Евлампий Чубрак – так звали «зверюгу». Хотя по виду ничего в нем звероватого не было. Ни густых сросшихся бровей, как у какого-нибудь языческого волхва, что, говорят, объявились не так давно в Новгороде, ни крючковатого носа, ни глубоко посаженных глаз, ни длинных, почти до самой земли, ручищ – ничего такого. Мужик, как мужик – обычный. Роста среднего, неприметное лицо, борода черная, не особо густая, разве что в плечах широк да жилист, силен – не отнимешь.
И как привели, вовсе Чубрак не молчал – говорил, правда, все больше не по делу…
– Флегонтий? Не-е, никому он не доверял, и мне – тоже. Потому, верно, и жив до сих пор… Не, не, никаких таких тайн не ведаю. Куда направился? А Бог его знает. Мне он ничего не говорил. А хотел вроде как в Кафу… или в Полоцк. Говорю ж – хитрый. Люди его? Какие такие люди? Может, в деревнях и есть… и во Пскове… Так только людишки те одному Флегонтию ведомы! Что он, дурень, кому-то о них говорить?
Вот так вот всю дорогу… Не знаю, не видел, не ведал…

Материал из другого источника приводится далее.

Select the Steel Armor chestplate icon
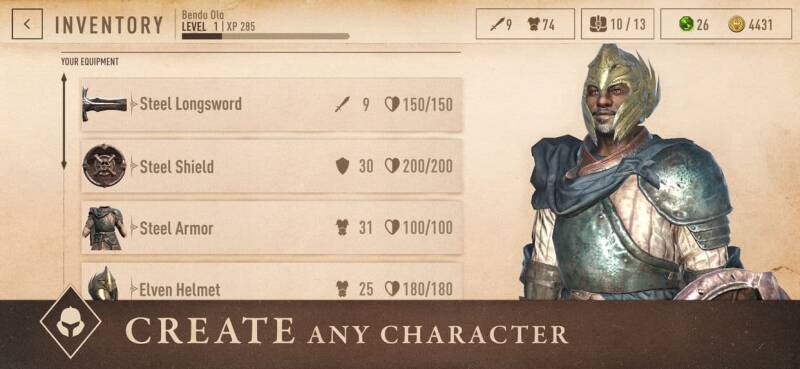The image size is (800, 369). click(x=104, y=228)
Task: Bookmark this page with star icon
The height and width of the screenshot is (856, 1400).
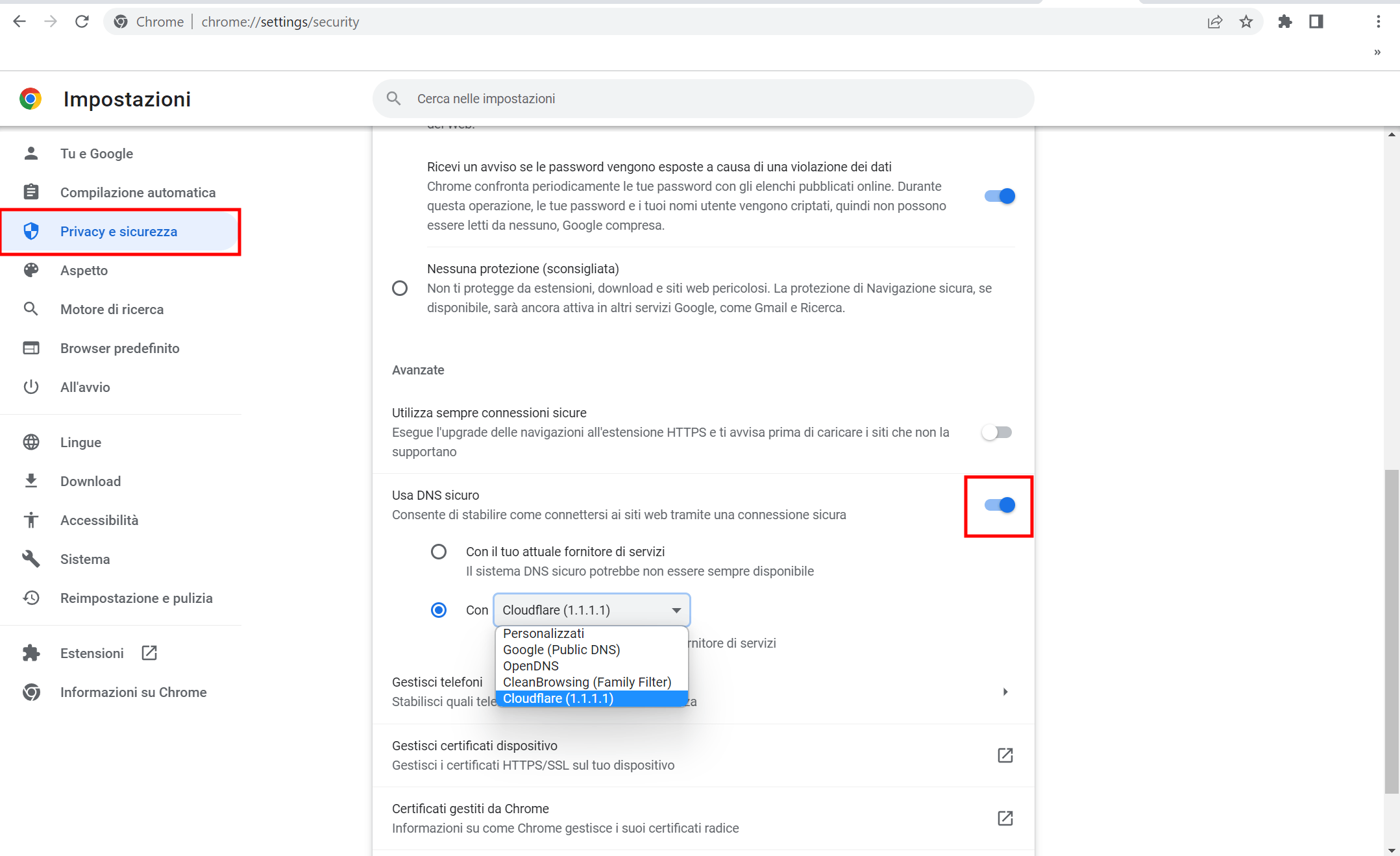Action: [x=1246, y=21]
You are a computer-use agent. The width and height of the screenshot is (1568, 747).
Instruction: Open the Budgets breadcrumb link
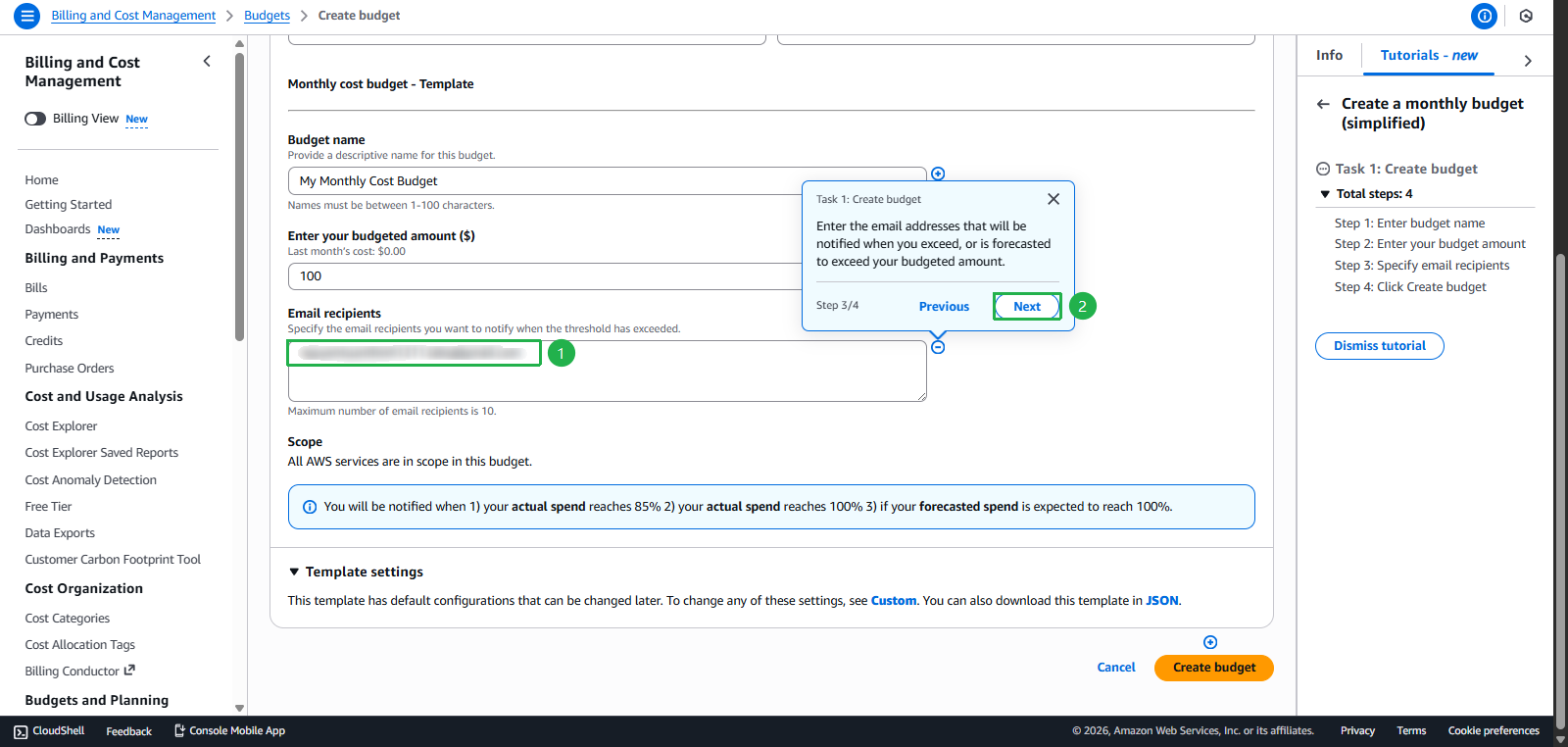(267, 16)
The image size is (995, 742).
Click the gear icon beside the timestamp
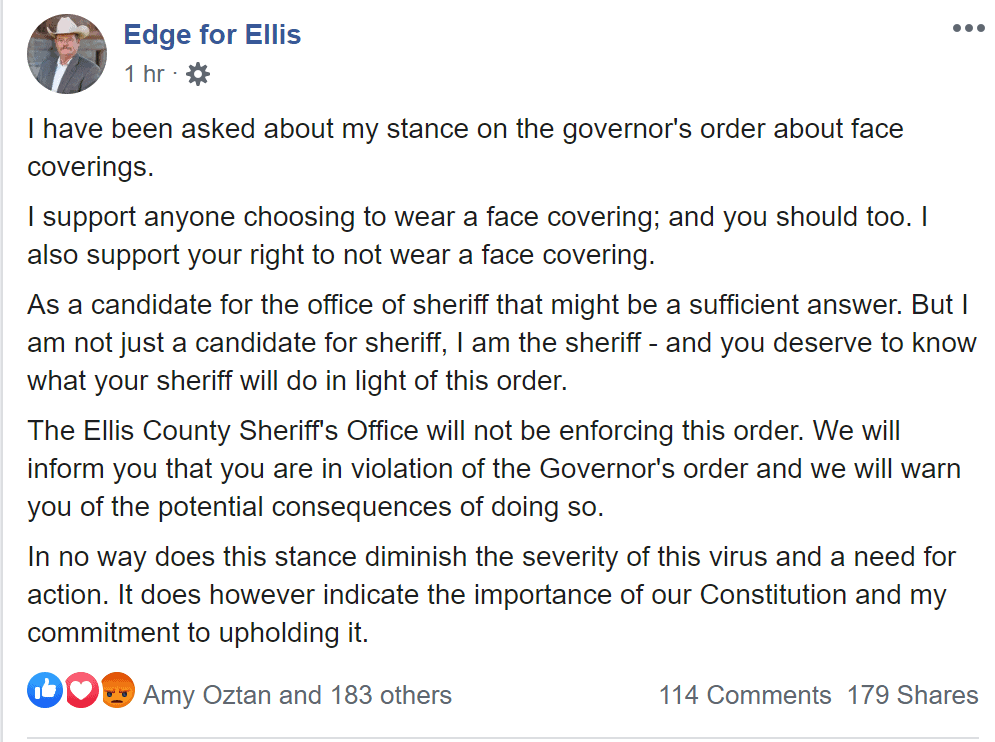[x=197, y=74]
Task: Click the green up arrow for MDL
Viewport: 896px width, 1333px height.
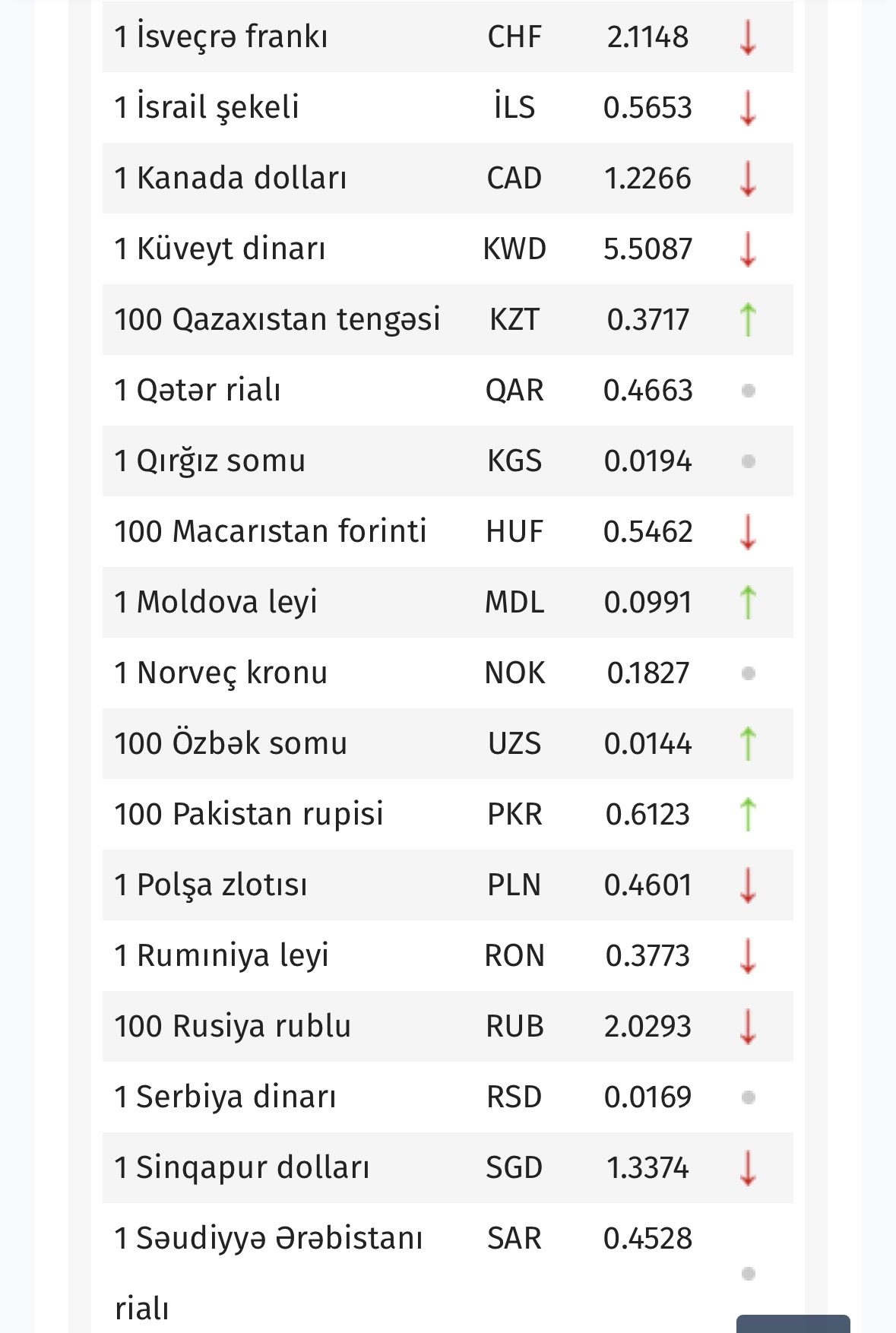Action: (748, 602)
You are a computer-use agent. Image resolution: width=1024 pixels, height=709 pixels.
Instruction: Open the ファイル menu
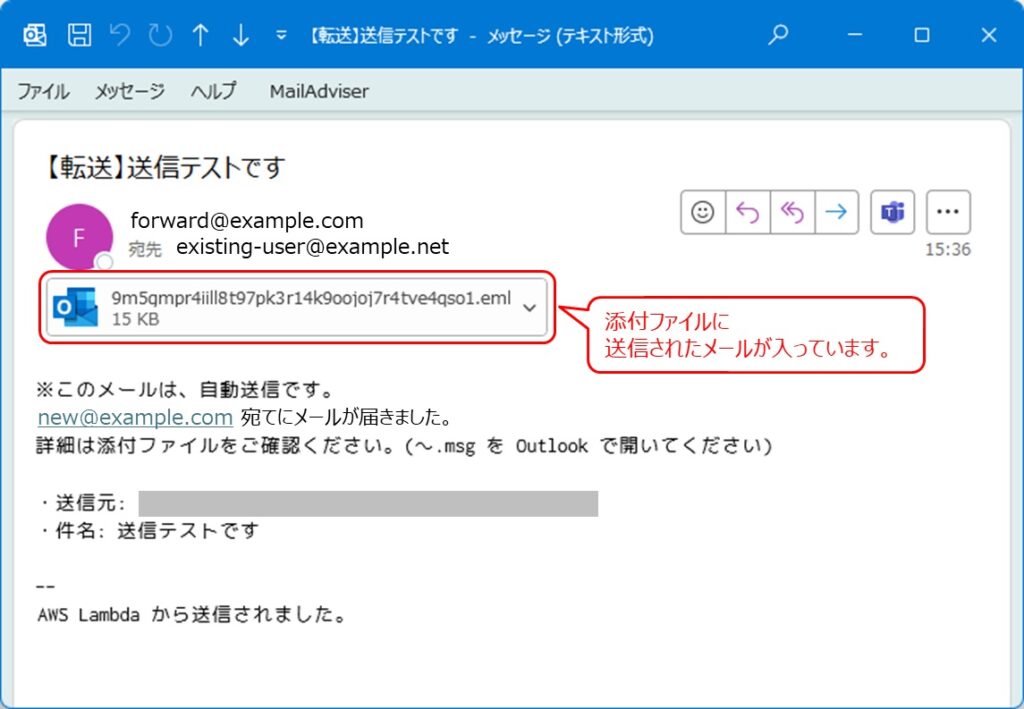click(43, 91)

– Гинтарс! А ну, веди сюда дев…
Девчонки – Граня со Зденькой – вошли, поклонились. Распаренные, щечки красные, рубахи новые, льняные…
Довмонт улыбнулся да кивнул на задержанного:
– Этого знаете ли?
– Этого? – Переглянулись девы. Нехорошо переглянулись, недобро… Хоть и учил Господь врагов своих спасать, да у этих, видать, не отлегло еще. Слишком уж мало прошло времени.
– Вижу – узнали, – недобро прищурился князь. – Побудьте в сенях пока…
Не только на девушек смотрел сейчас Довмонт, но и – больше! – на Чубрака. Видел – испугался тот, испугался не на шутку! Дернулся, как дев увидал, в лавку вжался.
– Наверное, я тебя этим девам отдам, – отхлебнув квасу, Довмонт светски улыбнулся и пригладил бородку. – Коли уж ты с нами толком говорить не хочешь… А они, мнится мне, вопросы к тебе имеют… А?